Mas repito: a linha é ténue.

6 comentários:

Bruno Sena Martins disse...
Este comentário foi removido pelo autor.
rafael disse...

ou seja estereotipos de género ou étnicos nao, os outros no problemo. Onde traçamos entao a fronteira? E os estereotipos ideologicos? Tipo o gajo do Bloco que só fuma ganzas ou o comunista que tá sempre à espera do que o chefe dite a ordem...

Desculpa lá, mas qualquer tipo de estereotipo, qualquer tipo de menorizaçao do ser humano baseado no estereotipo, na criaçao da falsa imagem motivada ideologicamente (sim, pelo menos espero que de isso tenhas consciencia) é uma afronta a que nao nos podemos permitir. sao recuos civilizacionais que se vao infiltrando, vamos achando graça, vamos perdendo a capacidade de nos enojarmos e no fim, está instalado...

PS: e o Tiago, assim como eu proprio, nao estamos a ser corporativos. eu, pelo menos, senti-me tao ofendido como se fosse mulher e tivesse sido alvo da campanha que a Andrea refere. Ou por acaso pertenço a um género ou classe profissional condenada historicamente?

Diogo Augusto disse...

Rafael, a referência que fiz a estereótipos étnicos foi apenas exemplo. Nunca disse que eram apenas esses os que condenava. Mas, de facto, não condeno todos. O "bloquista" não é alvo de tratamento desigual por ser bloquista. As mulheres, por exemplo, são.

Quando falei eu corporativismo, referia-me ao comentário do Tiago sobre a Vodafone, não misturemos as coisas.

Acusar a publicidade do "É só puxar" de ser sexista é como dizer que o Guernica é um mau quadro porque os touros, na realidade, não são assim. E repito que considero o anúncio do Stout Spa, sexista e criticável.

rafael disse...

Diogo, eu percebi muito bem que falavas do anuncio da vodafone quando mencionavas o comentario do Tiago. Como ele, tambem eu sou arquitecto, e comparei e comparo as duas coisas. E acho que devemos misturar as coisas, realmente acho. As estruturas de construçao de poder que estao subjacentes a cada uma delas (seja a da sociedade patriarcal, seja a da ilusao do liberalismo do sef made man (neste caso woman)) estao intrinsecamente ligadas. Por alguma razao, a libertaçao dos povos, para usar a giria marxista leninista, passa primeiro pela libertaçao da mulher...

PS: se realmente achas que nao existe discriminaçao motivada ideologicamente, nao sei em que planeta vives, sinceramente...

e desculpa lá algum excesso de acutilancia escrita...

Diogo Augusto disse...

Se insistes em misturar, temos pouco terreno fértil de discussão. É que essa mistura pode servir os teus propósitos políticos mas, analiticamente, perturba mais do que ajuda.

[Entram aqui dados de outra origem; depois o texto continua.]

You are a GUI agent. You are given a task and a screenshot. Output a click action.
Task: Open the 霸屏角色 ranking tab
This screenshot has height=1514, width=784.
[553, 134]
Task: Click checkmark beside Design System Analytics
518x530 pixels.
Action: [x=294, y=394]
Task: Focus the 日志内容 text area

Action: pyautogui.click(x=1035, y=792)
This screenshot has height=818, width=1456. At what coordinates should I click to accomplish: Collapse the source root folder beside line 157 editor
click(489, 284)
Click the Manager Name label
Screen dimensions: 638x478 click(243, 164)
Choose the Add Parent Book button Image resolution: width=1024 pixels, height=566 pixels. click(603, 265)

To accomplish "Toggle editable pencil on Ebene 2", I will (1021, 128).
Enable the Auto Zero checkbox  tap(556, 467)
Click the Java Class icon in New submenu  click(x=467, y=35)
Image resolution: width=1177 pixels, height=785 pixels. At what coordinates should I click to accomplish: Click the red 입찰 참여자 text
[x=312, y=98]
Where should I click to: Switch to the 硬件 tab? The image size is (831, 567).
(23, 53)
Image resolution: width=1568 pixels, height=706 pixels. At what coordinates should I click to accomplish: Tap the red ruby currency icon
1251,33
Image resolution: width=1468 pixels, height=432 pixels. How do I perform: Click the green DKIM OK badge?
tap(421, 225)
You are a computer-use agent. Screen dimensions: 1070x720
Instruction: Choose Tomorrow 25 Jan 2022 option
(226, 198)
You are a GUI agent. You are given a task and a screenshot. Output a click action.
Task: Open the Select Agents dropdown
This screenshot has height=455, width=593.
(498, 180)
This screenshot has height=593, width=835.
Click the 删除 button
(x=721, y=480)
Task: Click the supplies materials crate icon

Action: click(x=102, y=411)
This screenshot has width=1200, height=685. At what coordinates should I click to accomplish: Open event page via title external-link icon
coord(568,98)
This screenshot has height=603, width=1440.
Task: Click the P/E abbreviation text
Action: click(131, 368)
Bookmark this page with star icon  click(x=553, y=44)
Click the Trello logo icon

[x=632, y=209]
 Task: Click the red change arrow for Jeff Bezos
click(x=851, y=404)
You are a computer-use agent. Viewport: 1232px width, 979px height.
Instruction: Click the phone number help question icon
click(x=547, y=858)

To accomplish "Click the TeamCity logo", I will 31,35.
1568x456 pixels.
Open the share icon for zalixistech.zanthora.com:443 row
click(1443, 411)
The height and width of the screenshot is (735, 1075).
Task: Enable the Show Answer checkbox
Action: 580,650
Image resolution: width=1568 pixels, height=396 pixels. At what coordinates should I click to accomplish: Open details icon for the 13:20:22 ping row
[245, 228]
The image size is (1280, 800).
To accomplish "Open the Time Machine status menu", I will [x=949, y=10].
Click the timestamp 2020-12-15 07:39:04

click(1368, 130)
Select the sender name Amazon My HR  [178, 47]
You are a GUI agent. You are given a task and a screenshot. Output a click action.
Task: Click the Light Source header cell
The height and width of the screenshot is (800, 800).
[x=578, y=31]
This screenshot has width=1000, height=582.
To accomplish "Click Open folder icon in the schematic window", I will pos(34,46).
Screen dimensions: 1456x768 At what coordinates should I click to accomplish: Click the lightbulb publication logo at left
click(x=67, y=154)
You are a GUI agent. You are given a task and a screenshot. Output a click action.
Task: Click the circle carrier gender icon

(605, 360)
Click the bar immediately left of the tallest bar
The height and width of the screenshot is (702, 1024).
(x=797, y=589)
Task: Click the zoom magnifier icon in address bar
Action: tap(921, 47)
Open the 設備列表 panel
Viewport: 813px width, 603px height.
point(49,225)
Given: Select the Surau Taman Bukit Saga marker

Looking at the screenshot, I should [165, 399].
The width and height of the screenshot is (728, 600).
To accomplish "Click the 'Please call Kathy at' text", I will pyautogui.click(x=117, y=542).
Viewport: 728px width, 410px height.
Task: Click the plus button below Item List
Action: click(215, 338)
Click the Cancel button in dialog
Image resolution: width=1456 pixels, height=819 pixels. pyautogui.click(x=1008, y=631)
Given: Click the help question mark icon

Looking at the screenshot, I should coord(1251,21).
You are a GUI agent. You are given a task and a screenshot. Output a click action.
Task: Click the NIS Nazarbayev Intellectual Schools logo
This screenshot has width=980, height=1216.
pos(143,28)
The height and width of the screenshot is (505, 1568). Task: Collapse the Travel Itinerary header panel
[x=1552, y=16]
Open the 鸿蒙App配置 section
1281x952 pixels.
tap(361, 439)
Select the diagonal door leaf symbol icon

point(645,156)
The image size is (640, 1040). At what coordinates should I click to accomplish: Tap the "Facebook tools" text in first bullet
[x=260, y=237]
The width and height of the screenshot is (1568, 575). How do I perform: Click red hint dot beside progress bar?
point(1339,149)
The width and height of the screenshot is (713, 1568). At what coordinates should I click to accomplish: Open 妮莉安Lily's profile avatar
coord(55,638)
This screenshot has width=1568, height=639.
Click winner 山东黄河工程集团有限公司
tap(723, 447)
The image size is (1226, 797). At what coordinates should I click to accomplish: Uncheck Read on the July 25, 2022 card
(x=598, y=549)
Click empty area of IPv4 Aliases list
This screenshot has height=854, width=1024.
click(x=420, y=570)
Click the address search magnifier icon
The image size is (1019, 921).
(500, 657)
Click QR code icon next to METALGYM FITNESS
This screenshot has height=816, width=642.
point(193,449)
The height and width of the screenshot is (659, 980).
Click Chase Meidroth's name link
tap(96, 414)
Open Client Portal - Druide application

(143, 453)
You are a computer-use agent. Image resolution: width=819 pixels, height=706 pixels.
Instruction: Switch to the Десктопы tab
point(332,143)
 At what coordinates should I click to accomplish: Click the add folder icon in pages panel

Quanto a a libertar povos, as minhas aspirações são mais singelas mas parece-me que a existência deste tipo de anúncios (como o do "É só puxar") é sinal de libertação. A defesa da liberdade das indústrias criativas como a publicidade é também libertação dos povos. E, sinceramente, se achas que isto tem um grande impacto nas representações das pessoas acerca de papéis de género, tens as pessoas em muito má conta.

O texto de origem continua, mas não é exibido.